25 February 2012

A Dangerous Method (David Cronenberg, 2011)


In one interview I read around the time of release of The White Ribbon Michael Haneke said, "Classicism becomes avant-garde when everyone else is doing their utmost to develop new stylistic forms." After watching A Dangerous Method this quote came to mind. The film's highly classic style gave it this incredibly strange aura. More than the plot and Keira Knightley's hysteria (although her wonderful bodily contortions were one of the best performances of 2011), the form was what made this film uncanny. The plot and structure of the film, the way it sometimes it becomes a series of letters back and forth or the way it is part chronicle of Freud and Jung's crucial meetings with themselves and Sabina/part scandal story with the mistress plot/part chronicle of an artists or scientist struggles, doubts, processes, etc, all make it an incredibly bizarre plot to begin with.
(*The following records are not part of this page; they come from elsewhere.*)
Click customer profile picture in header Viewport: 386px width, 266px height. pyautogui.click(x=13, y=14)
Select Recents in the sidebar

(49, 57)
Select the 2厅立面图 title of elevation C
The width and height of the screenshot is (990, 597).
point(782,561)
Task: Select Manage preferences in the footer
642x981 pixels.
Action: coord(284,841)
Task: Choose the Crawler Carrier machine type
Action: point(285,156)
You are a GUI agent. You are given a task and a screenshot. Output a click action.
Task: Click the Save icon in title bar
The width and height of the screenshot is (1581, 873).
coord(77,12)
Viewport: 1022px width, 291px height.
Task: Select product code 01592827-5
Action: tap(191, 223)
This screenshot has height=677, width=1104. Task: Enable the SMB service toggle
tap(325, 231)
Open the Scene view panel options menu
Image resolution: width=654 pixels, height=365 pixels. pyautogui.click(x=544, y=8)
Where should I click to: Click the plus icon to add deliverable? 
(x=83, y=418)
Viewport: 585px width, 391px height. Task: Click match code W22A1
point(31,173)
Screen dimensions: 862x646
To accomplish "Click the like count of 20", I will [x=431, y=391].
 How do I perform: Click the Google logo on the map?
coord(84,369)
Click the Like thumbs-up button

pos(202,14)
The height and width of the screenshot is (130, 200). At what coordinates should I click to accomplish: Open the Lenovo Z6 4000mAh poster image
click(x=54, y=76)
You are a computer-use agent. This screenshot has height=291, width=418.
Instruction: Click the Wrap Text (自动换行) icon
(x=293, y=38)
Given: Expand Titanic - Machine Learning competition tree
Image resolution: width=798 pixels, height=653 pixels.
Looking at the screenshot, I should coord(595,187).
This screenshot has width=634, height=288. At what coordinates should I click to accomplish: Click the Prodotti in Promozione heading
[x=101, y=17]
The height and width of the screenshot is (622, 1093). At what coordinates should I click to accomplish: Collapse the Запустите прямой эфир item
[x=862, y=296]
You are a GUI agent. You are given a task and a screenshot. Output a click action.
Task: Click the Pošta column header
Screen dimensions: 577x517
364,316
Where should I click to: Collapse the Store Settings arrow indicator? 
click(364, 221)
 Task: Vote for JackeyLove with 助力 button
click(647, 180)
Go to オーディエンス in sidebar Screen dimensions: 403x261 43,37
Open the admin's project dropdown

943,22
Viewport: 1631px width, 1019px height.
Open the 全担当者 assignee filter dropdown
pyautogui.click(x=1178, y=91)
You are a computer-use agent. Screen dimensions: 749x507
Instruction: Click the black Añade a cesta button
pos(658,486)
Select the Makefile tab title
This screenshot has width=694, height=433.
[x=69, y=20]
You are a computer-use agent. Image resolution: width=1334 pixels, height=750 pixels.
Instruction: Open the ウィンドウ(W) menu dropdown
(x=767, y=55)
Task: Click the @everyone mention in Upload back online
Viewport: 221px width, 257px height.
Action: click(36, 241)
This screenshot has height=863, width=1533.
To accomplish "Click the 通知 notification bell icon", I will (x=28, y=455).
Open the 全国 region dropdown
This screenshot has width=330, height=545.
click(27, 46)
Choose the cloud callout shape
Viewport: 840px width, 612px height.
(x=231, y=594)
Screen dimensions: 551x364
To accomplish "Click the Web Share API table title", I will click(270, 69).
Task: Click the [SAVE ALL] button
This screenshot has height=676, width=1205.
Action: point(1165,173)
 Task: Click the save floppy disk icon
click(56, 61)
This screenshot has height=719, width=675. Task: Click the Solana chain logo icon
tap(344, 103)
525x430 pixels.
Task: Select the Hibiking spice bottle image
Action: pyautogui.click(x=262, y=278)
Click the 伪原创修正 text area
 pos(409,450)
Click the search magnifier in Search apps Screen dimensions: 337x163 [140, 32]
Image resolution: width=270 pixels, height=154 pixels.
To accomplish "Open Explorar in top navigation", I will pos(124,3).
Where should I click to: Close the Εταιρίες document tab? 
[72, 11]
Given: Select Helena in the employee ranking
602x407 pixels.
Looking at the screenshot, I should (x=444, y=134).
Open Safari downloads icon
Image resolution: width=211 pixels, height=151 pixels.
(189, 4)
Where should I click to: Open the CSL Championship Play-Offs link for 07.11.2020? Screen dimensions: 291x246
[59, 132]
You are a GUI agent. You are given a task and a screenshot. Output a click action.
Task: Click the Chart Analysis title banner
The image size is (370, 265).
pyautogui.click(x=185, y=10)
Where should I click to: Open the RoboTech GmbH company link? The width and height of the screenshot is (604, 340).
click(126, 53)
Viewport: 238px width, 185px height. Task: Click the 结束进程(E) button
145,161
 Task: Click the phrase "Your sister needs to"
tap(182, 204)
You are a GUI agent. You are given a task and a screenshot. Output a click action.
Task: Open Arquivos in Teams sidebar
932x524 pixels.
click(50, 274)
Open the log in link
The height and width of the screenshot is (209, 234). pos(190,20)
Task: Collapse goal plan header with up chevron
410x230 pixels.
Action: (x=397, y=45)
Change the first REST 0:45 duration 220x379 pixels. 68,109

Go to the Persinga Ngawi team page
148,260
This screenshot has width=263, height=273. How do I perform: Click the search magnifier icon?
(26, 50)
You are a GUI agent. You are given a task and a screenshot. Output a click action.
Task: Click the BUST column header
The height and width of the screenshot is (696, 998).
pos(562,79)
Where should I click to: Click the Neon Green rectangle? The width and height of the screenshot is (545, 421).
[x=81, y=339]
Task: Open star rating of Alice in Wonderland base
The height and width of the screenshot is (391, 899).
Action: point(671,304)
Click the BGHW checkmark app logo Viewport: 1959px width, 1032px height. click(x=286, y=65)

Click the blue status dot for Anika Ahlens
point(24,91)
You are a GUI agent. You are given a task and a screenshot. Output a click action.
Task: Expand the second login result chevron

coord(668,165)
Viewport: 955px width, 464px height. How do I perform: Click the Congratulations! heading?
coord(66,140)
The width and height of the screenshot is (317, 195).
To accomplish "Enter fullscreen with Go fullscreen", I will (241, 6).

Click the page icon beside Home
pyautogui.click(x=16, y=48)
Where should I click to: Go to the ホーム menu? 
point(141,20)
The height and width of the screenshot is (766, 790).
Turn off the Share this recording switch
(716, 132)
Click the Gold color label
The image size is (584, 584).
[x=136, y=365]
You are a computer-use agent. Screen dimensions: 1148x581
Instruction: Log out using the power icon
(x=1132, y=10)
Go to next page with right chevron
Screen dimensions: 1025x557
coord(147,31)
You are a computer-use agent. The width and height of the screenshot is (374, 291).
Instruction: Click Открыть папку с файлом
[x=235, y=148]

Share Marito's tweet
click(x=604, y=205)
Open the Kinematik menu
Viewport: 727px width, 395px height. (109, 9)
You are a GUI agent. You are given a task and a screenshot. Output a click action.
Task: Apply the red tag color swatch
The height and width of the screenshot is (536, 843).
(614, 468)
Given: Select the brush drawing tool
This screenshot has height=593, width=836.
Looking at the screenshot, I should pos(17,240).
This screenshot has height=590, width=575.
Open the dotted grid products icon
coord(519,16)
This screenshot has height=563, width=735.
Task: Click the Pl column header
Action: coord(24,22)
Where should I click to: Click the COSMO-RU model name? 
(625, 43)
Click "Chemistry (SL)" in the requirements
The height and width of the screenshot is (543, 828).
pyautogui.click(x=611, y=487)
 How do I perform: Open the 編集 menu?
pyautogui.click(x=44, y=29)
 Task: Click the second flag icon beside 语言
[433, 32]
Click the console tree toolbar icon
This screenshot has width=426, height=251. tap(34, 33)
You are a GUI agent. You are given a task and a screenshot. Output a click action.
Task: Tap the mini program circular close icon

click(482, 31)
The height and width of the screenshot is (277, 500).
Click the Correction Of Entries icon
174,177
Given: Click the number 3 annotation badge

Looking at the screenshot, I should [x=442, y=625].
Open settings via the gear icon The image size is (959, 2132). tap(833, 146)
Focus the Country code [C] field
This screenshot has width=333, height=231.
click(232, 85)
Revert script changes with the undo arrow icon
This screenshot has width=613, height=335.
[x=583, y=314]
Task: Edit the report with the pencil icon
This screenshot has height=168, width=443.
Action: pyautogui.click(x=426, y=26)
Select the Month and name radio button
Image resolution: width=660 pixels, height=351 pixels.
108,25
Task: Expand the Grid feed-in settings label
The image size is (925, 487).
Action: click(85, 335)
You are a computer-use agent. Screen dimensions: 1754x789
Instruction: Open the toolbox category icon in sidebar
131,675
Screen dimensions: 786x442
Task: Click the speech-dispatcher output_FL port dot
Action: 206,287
The classical compositions that recall Wyler or Welles with big heads looming in the foreground and other subjects in the background and overall visual style (think of the scene in the boat, does that look like any other film of 2011?) is what sets it over the top, in a good way. Another way that the film feels classical is with its craftsmanship, not only in the mise-en-scene and framing, but everything from editing to sound; reminiscent of the studio days when craftsmen could build incredibly well made films. Its endless conversations and insights into the nature of desire and its relationship with the individual and society, as well as those bodily contortions mentioned earlier, made it clearly a Cronenberg film. Also - Vincent Cassel delivers a perfect performance as Otto Gross, even though he is barely in the film, his name is well deserved in the trailer/poster.

Excerpt from "Filming Dangerously: An Interview with David Cronenberg", from Cineaste Vol. XXXVII No. 1:

(Answering a question about the film's visual style)
"In a way, it's very classical. As I say ad nauseam, I let the movie tell me what it needs and what it wants. And, in this case, thinking of the society of the time-everything was rigoursouly controlled and everyone in the empire knew his place; you had those stiff collars-I thought that a very classical style would deliver the tone of the period."